End the War on Drugs

Jake Melkun | USA

The War on Drugs was started by President Richard Nixon in 1971. He had declared drug usage “public enemy number one” and his main goals were “eradication, interdiction, and incarceration” of drugs and drug users.

The Drug Policy Alliance estimates around $51 billion is spent on the drug war a year. Our money could go to much better use, such as rehabilitation for more serious drugs, education, perhaps the most appealing alternative, none at all. Instead of locking people up for victimless crimes that don’t affect anyone at all, we should at least be helping them become productive members of society instead of letting them rot in jail.

Keeping drugs illegal increases crime on the streets and causes homelessness. When drugs like marijuana are kept illegal, people still access them through the black market regardless.
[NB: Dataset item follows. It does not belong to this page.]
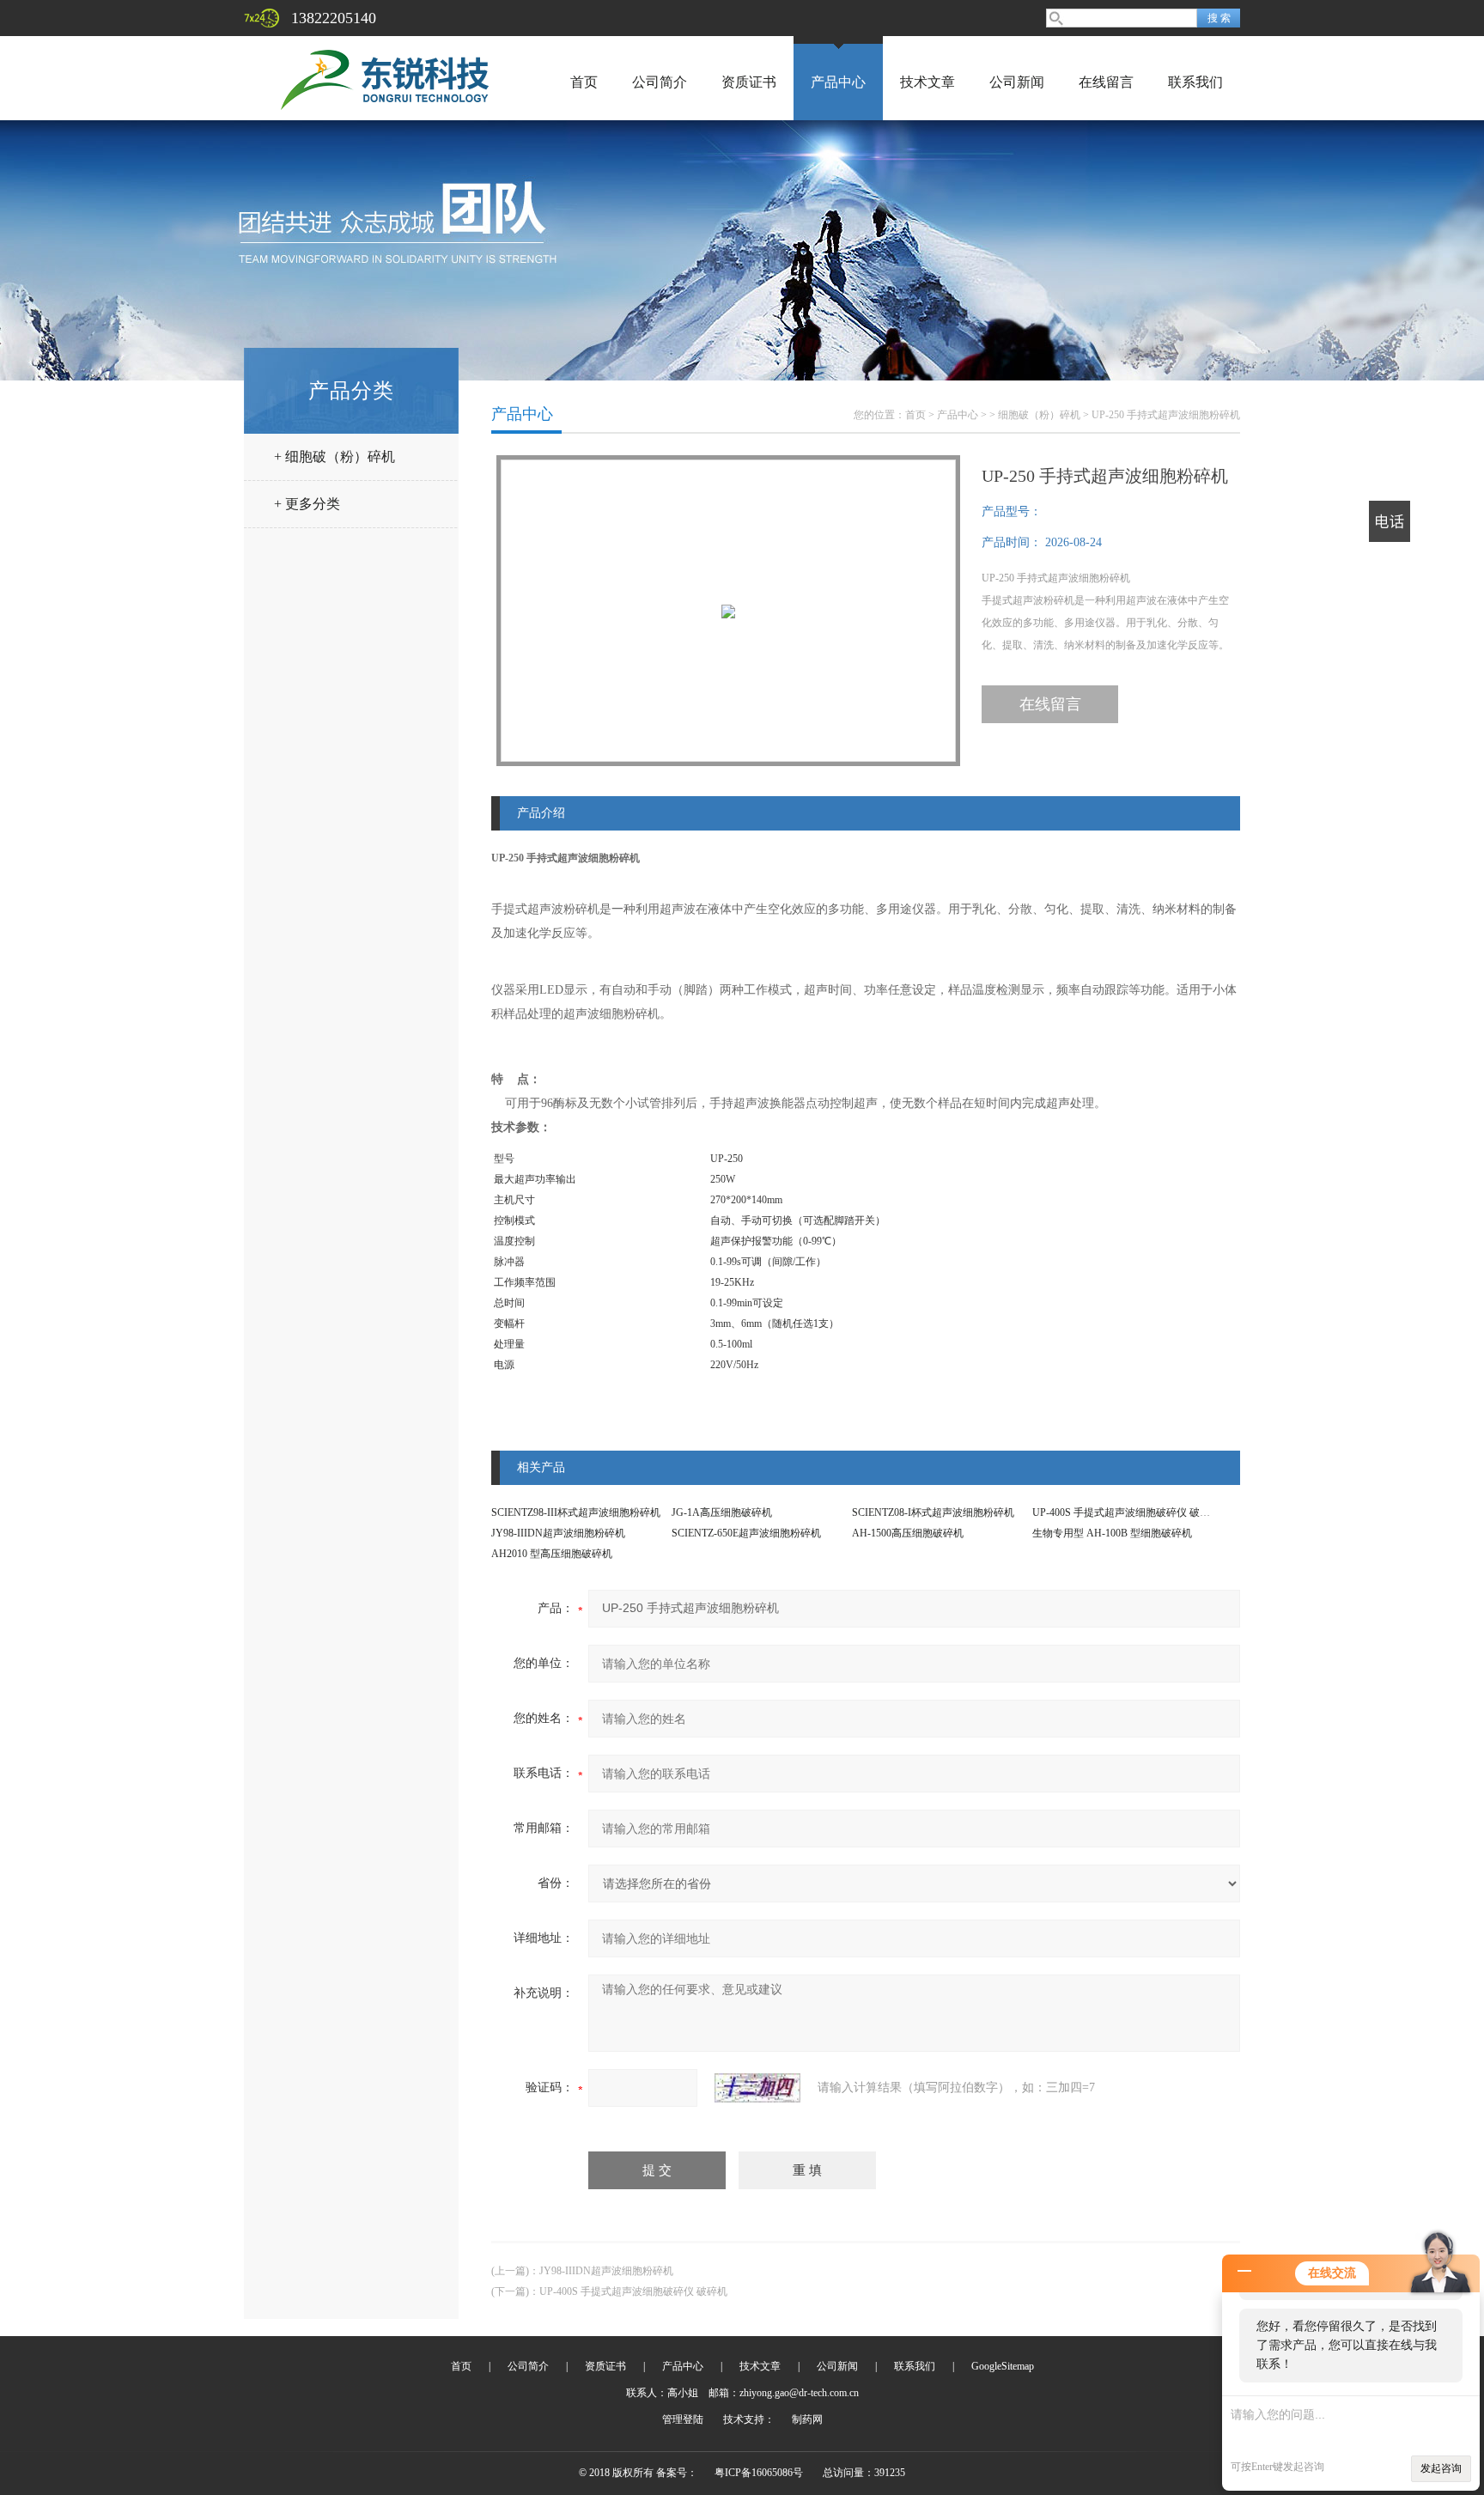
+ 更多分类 (307, 503)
Drug dealers make fortunes on other people’s demise, and they are rarely ever stopped. There’s a reason why drug addicts are often homeless or impoverished; they have no money to spare for actual important things because the cost of getting drugs is too steep. They have to turn to lives of crime to be able to afford their drugs, which in turn obviously increases crime.
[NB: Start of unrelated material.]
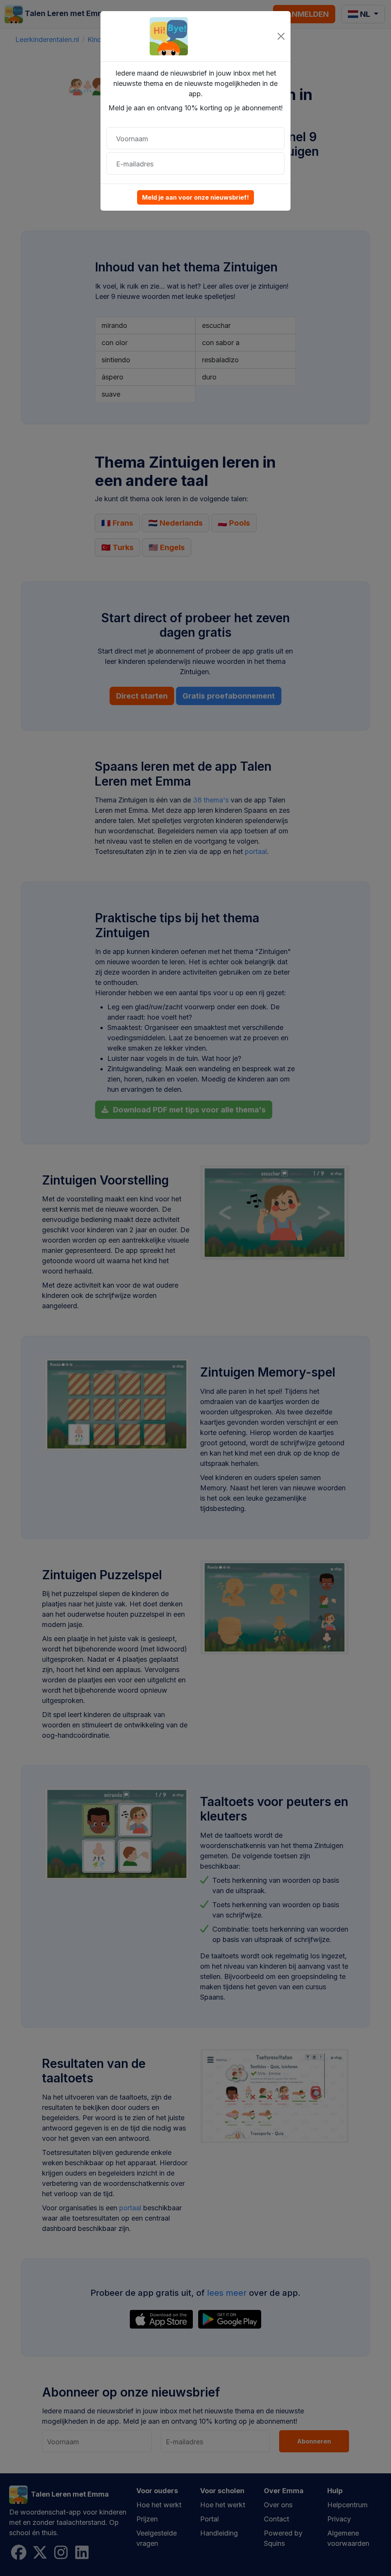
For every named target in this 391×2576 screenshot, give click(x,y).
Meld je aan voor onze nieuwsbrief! (195, 197)
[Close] (281, 36)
You cannot regulate a black market. The only way to stop the black market is to make it easier for people to gain access to what they need, or use physical force against them. The latter is what we call the War on Drugs, which has failed. What the war has done, though, is create even more illegal immigration. I personally cannot stand illegal immigration. The only way to stop the drug lords from coming here illegally is by making it unprofitable. You must make it easier to access these drugs like marijuana for less money. In turn, the only way to achieve this is by legalizing harmless, yet illegal drugs. The national average for an ounce of illegal marijuana, according to the International Business Times, costs $350. In Colorado (where recreational marijuana is legal), an ounce of pot can run you about $200 on average, from research collected by the Colorado Pot Guide. The statistics were collected from 2014-2015 in Colorado, so by now, there is much more of an established market and competitive prices, even competing with other states now. Now, why would Mexican drug lords find the USA if recreational marijuana was legalized and no one would buy the illegal pot? They wouldn’t and would have to cease operations.

But isn’t there a reason that marijuana and other illegal drugs are illegal? Doesn’t marijuana kill people? You might be shocked to learn that no, it doesn’t. There has never been a recorded death from a marijuana overdose in history. In fact, marijuana is one of the hardest drugs to overdose on. The thing that marijuana does that scares everyone is the fact that it is considered to be a gateway drug. But, while marijuana is illegal, other legal things like tobacco, alcohol, and prescription drug abuse are gateways to those drugs as well. Should we go back to the disaster of alcohol prohibition? No. The important point to be made here is that making something illegal doesn’t mean that people won’t do drugs? No. People will find a way to get their fix, regardless if it is illegal or not. It is time to end the War on Drugs.

The author of this article and 71 Republic, LLC, do not endorse nor recommend using marijuana nor any other illegal substances mentioned in this article.